The Al-Mutanabbi street project, coordinated by Beau Beausoleil and Sarah Bodman, challenged over 300 artists to respond to the impact of a car bombing in a street of book shops in Iraq in 2007. I decided to enlist the collaboration of a poet, Ingrid Scheider, and a letterpress artist Umberto Giovannini to make my response to the project.

On reflection, I realised that I wanted to explore the  impact of such trauma on our perceptions of time and space. I started with folding paper to make a simple book with three double pages, with the central spread folded in on itself to reveal a space behind… It’s difficult to explain but perhaps you can see from the photos what I mean.
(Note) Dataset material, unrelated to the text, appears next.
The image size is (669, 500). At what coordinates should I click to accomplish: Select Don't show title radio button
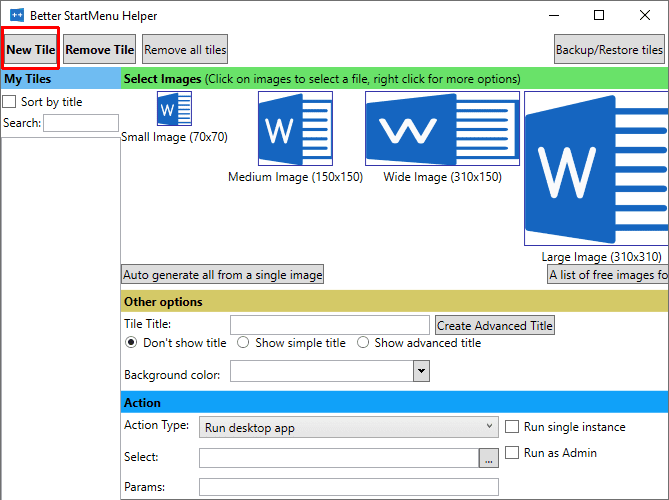pos(131,343)
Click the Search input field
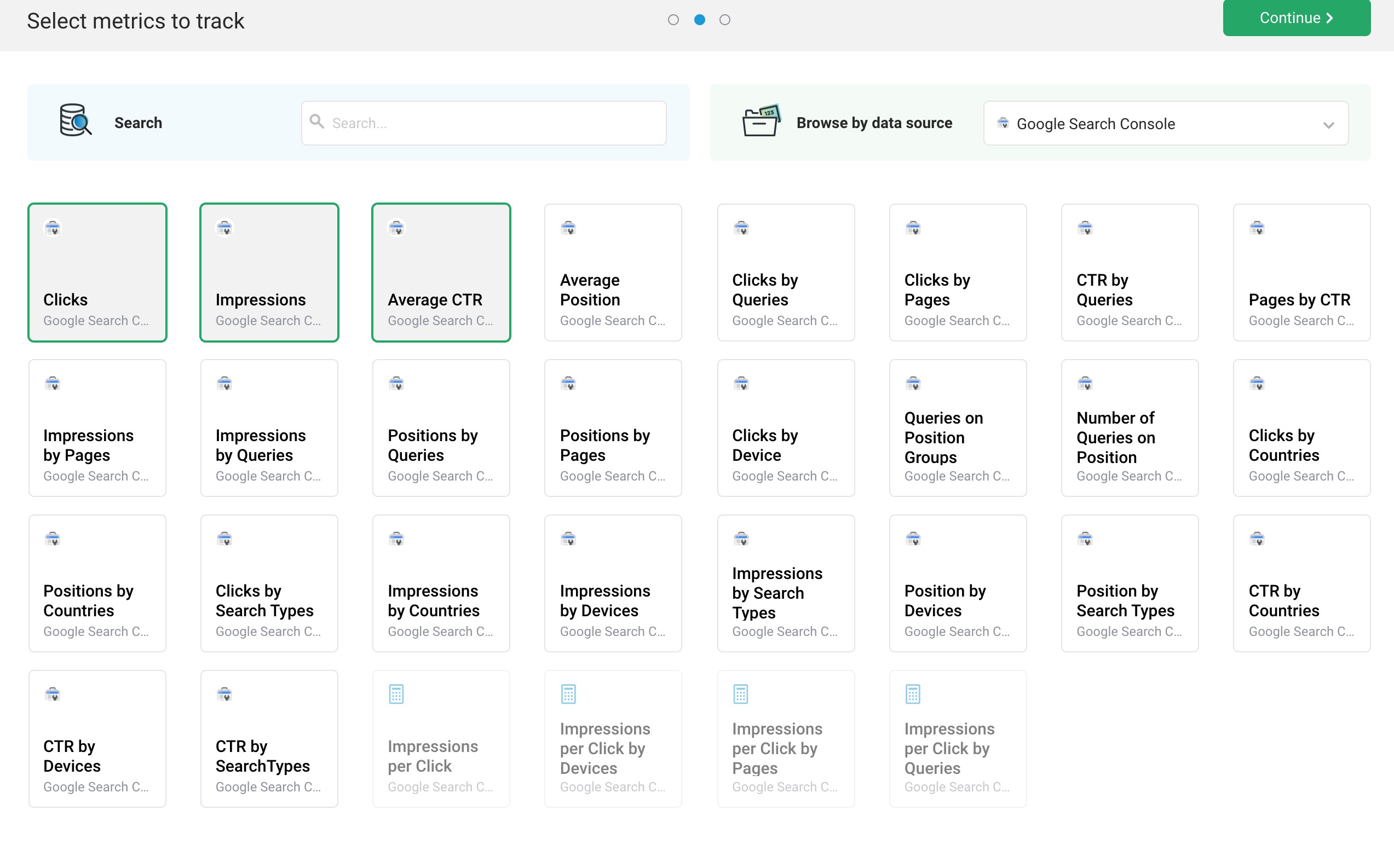 [484, 123]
The first and last spreads show the figure of a sleeping girl taken from the beginning of Swallow Span, split by this central spread that seems to explode as you open the pages out.

 

 

The pocket of paper behind the folded area reveals a glimpse of colour, and tells of the humanity and life stories which were erased by these events. The final page symbolises the future, where a bird flies up from the girl’s hands, and the endurance of creativity is celebrated.

 

 

This was my first experience of a collaborative process. Ingrid Scheider came to the studio to look at my prints. The book had not yet been made, and we spent an afternoon working on splitting an image of a sleeping figure from one of my older prints with space for text. I really wanted her words to have prominence or an equal balance in the final piece.
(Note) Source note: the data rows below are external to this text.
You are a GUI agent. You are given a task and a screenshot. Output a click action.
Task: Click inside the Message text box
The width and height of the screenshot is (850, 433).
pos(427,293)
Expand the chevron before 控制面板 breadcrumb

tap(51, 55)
I like the poem that she made because of its balance and rhythm, which fits the format well.

“Burning fires that now as ashes lie

Pallid sphere that was the sun

Our muse had flown, our words were broken

But once again, the dawn is come”

After I’d printed the book as a 5 colour double sided silkscreen on lambeth drawing cartridge, we roughed out where we wanted the words to be, and I posted them all to Umberto in Italy, via a friend who I’d bribed with icecream money in lieu of postage… There were a huge set of instructions (15 points long) on how to fold it, with numerous mock ups and scribbled text on proofs. Umberto set the type, tried various fonts and colours and positions, and emailed images over to me in America (where I was teaching for the summer).

The final piece is something that I could never have made alone, and I am really pleased with the result!